15 Gedanken zu “Wirkstärke von Antidepressiva und Psychotherapie nach Indikation

  1. Avatar von Peter Teuschel Peter Teuschel 17. Juni 2023 / 11:15

    Hallo Jan!

    Ich glaube irgendwo in den S3-Richtlinien Depression gelesen zu haben, dass Antidepressiva bei mittelgradiger Depression in ca 30% der Fälle „wirken“ (und in ca 50% Nebenwirkungen erzeugen). Bei der schweren Depression ist nach meiner Erfahrung PT deutlich weniger wirksam und bei schweren (!) Angststörungen in meiner Erfahrung erstaunlicherweise noch weniger. Bei leichten Angstsörungen ist PT super, bei schweren hilft oft nur Pregabalin.
    Vielleicht ist das aus Sicht des Niedergelassenen einfach anders als in der Klinik.

    Liebe Grüße
    Peter

  2. Avatar von JK JK 17. Juni 2023 / 19:39

    Ich sehe das genau so. Meine Erfahrung ist, dass bei einer Angsstörung die SSRI deutlich schneller wirken als PT, ganz abgesehen von der Verfügbarkeit.
    Vielen Dank für diesen so wertvollen Content!!!

  3. Avatar von Klaus Klaus 17. Juni 2023 / 22:07

    Schwierig. „Depression“ ist leider syndromal definiert und nicht ätiologisch.
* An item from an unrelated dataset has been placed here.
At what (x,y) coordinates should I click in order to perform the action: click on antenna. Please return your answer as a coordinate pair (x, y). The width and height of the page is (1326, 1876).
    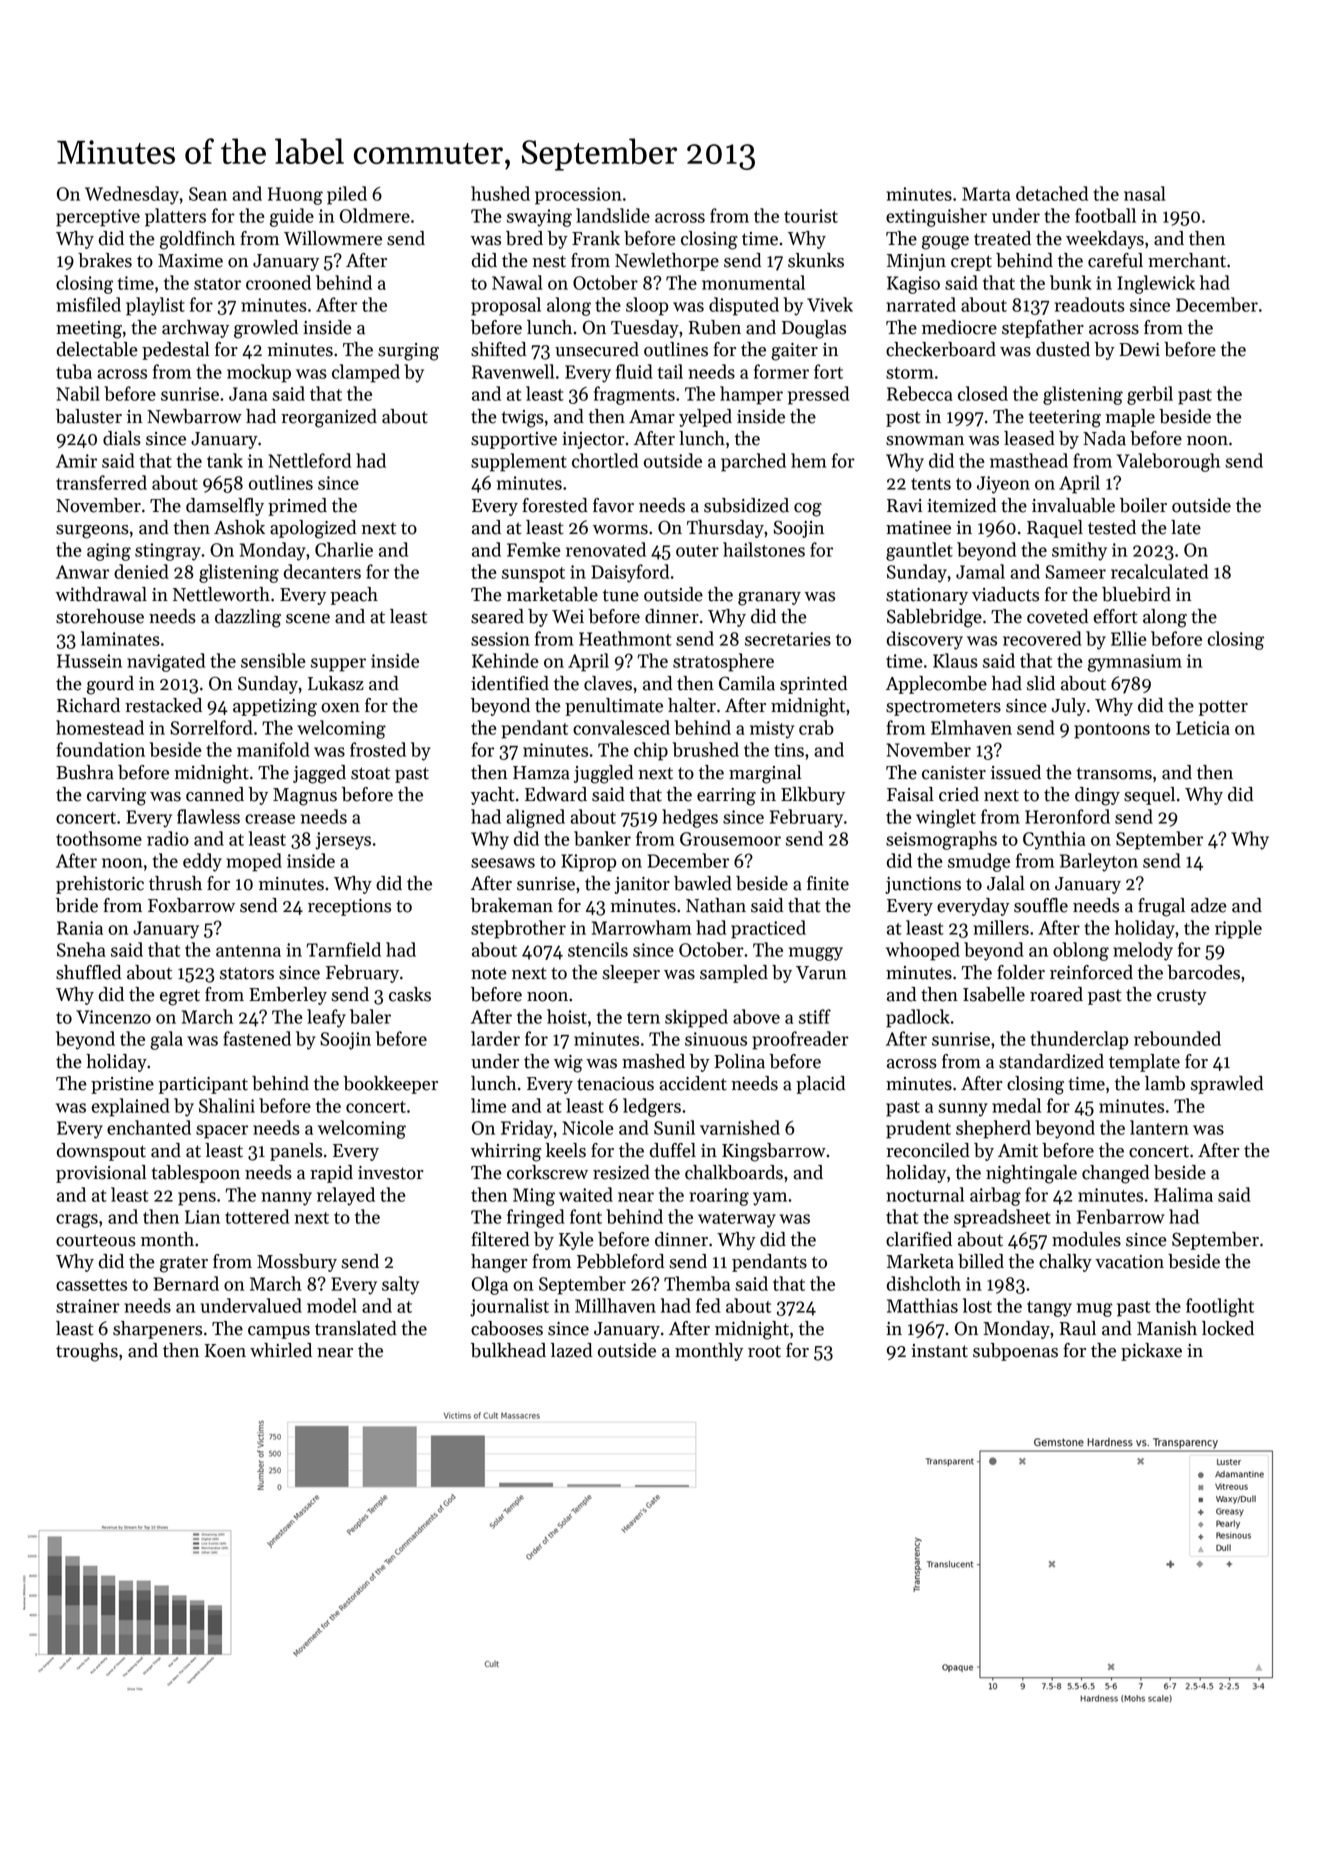
    Looking at the image, I should click on (248, 951).
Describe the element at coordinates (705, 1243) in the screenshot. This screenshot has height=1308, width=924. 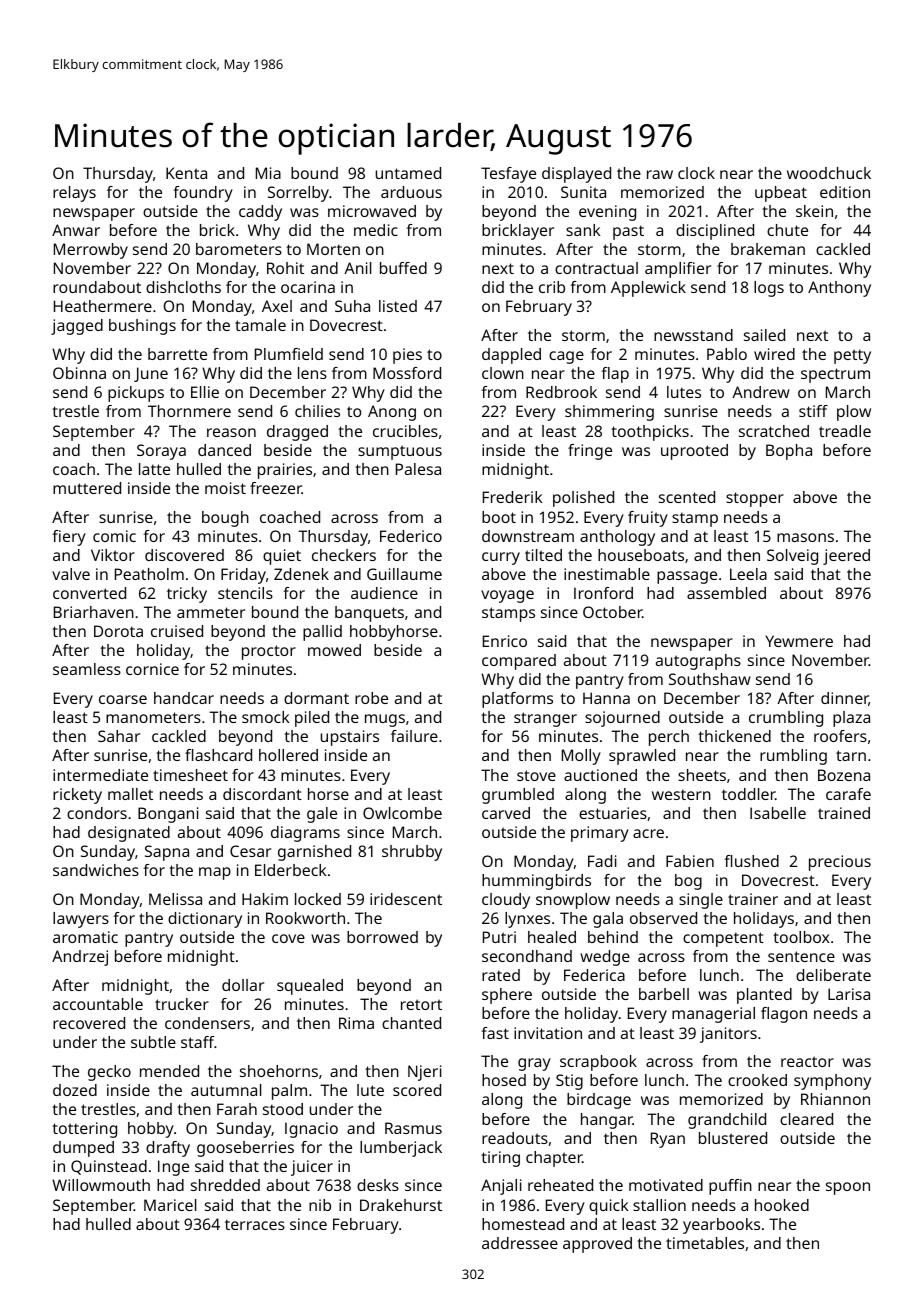
I see `timetables` at that location.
Antidepressivum ist nicht gleich Antidepressivum und Psychotherapie nicht gleich Psychotherapie.
    Wichtig ist und bleibt der Fachmann, der aufgrund eigener Erfahrung das richtige Antidepressivum raussucht oder halt auch das richtige Psychotherapieverfahren.
    Nach meiner Erfahrung wirken Antidepressiva gut, um akut Linderung zu bringen, und Psychotherapie hilft zur Konsolidierung und Rezidivprophylaxe.

  4. Avatar von Klaus Klaus 17. Juni 2023 / 22:34

    Es ist für mich generell ein Problem, dass viele psychischen Krankheitsbilder über Symptomchecklisten und Fragebögen diagnostiziert werden und wenig zur Ätiologie bekannt ist. „Depression“ ist mit Sicherheit kein einheitliches Krankheitsbild. Daher ist die Entscheidung für oder gegen ein Therapieverfahren nur nach dem Schweregrad nach meiner Einschätzung unangemessen vereinfachend.
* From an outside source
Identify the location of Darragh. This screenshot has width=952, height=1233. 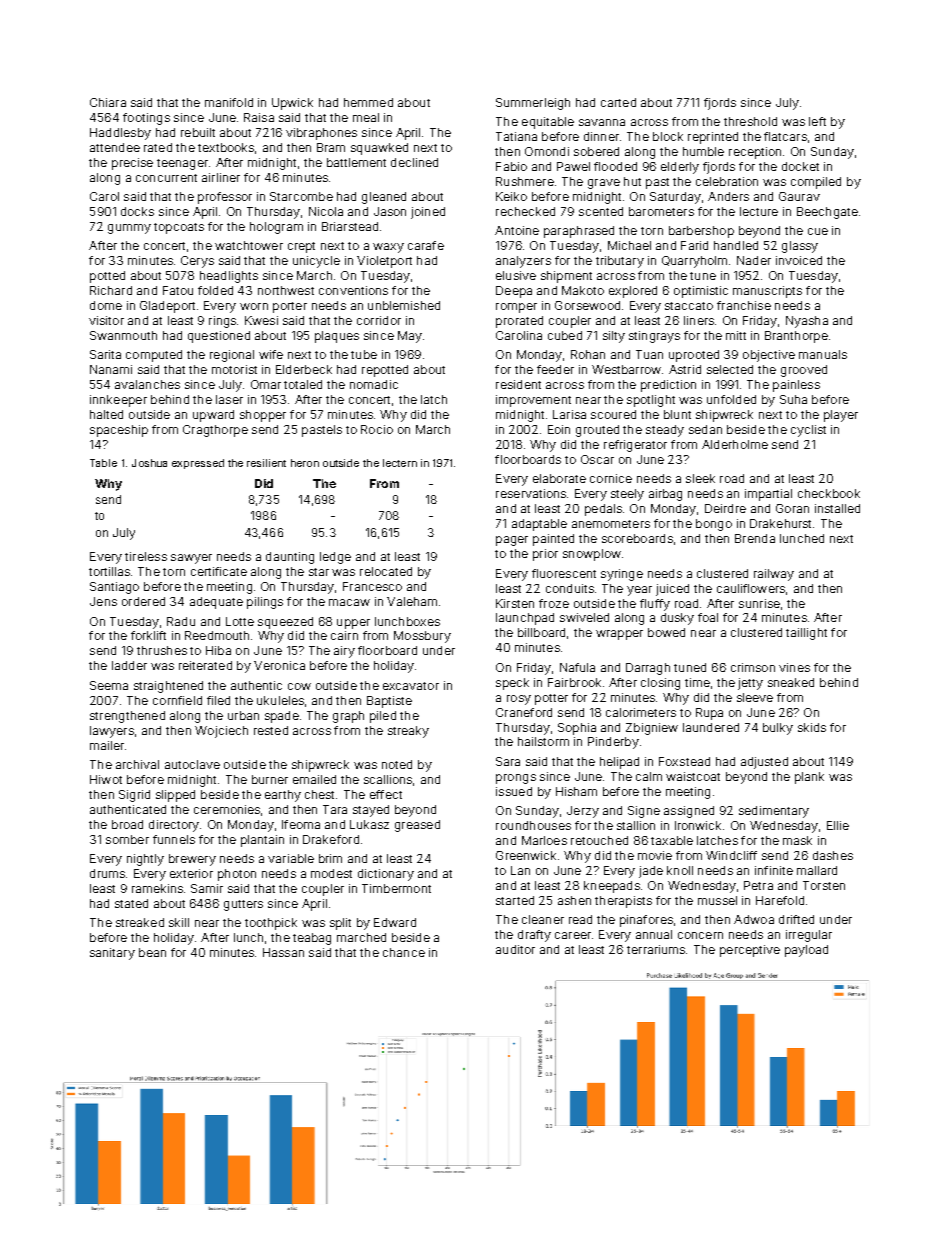
(648, 669).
  5. Avatar von showerintheocean showerintheocean 18. Juni 2023 / 09:05

    Die Grafik ist eine sehr gute Idee, da die allgemeinen Wirkstärken für Psychotherapie oder Pharmakotherapie sonst immer nur pauschal für die einzelnen Störungen untersucht sind (Schweregrad nicht oft berücksichtigt). Aus meiner Erfahrung müsste man allerdings auch bei den Zwangsstörungen den Schweregrad berücksichtigen und insbesondere zwischen Zwangsgedanken (die meiner Erfahrung nach nicht gut auf Medikamente ansprechen) und Zwangshandlungen unterscheiden. Ich würde der Psychotherapie bei Zwangsstörungen aus meiner Sicht auch definitiv mehr Gewicht beimessen als den SSRI.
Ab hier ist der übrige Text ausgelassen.